WORK ORDER => Output every entry below exactly as it is written.

[RECORDS FOR THE TASK — start]

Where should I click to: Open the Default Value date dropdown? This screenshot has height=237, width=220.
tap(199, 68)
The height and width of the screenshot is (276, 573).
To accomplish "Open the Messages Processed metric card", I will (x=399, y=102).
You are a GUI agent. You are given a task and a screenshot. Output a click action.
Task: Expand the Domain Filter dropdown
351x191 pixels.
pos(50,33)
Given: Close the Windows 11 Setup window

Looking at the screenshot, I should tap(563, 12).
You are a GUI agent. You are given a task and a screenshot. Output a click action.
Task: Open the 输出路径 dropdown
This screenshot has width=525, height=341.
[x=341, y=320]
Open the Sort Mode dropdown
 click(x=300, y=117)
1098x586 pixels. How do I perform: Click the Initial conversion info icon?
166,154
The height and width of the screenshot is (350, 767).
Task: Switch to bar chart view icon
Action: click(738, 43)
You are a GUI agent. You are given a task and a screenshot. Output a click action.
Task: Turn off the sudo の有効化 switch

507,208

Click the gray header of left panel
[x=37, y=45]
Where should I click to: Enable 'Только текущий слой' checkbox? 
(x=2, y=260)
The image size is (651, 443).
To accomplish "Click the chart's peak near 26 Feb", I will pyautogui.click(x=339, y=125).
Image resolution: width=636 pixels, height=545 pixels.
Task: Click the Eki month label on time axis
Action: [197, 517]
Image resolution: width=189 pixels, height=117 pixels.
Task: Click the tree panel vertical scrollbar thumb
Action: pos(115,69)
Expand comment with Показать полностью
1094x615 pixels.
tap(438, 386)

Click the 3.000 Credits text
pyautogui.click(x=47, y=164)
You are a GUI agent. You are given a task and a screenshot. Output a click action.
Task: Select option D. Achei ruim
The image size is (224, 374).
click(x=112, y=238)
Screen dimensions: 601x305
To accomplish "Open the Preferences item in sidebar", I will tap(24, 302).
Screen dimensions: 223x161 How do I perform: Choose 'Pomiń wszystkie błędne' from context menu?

[RECORDS FOR THE TASK — finish]

RESPONSE TO THE TASK =>
Where should I click to: Open the Default Value date dropdown? This screenshot has height=237, width=220.
tap(199, 68)
The height and width of the screenshot is (276, 573).
To accomplish "Open the Messages Processed metric card", I will (x=399, y=102).
You are a GUI agent. You are given a task and a screenshot. Output a click action.
Task: Expand the Domain Filter dropdown
351x191 pixels.
pos(50,33)
Given: Close the Windows 11 Setup window

Looking at the screenshot, I should tap(563, 12).
You are a GUI agent. You are given a task and a screenshot. Output a click action.
Task: Open the 输出路径 dropdown
This screenshot has width=525, height=341.
[x=341, y=320]
Open the Sort Mode dropdown
 click(x=300, y=117)
1098x586 pixels. How do I perform: Click the Initial conversion info icon?
166,154
The height and width of the screenshot is (350, 767).
Task: Switch to bar chart view icon
Action: click(738, 43)
You are a GUI agent. You are given a task and a screenshot. Output a click action.
Task: Turn off the sudo の有効化 switch

507,208

Click the gray header of left panel
[x=37, y=45]
Where should I click to: Enable 'Только текущий слой' checkbox? 
(x=2, y=260)
The image size is (651, 443).
To accomplish "Click the chart's peak near 26 Feb", I will pyautogui.click(x=339, y=125).
Image resolution: width=636 pixels, height=545 pixels.
Task: Click the Eki month label on time axis
Action: [197, 517]
Image resolution: width=189 pixels, height=117 pixels.
Task: Click the tree panel vertical scrollbar thumb
Action: pos(115,69)
Expand comment with Показать полностью
1094x615 pixels.
tap(438, 386)

Click the 3.000 Credits text
pyautogui.click(x=47, y=164)
You are a GUI agent. You are given a task and a screenshot. Output a click action.
Task: Select option D. Achei ruim
The image size is (224, 374).
click(x=112, y=238)
Screen dimensions: 601x305
To accomplish "Open the Preferences item in sidebar", I will tap(24, 302).
Screen dimensions: 223x161 How do I perform: Choose 'Pomiń wszystkie błędne' from context menu?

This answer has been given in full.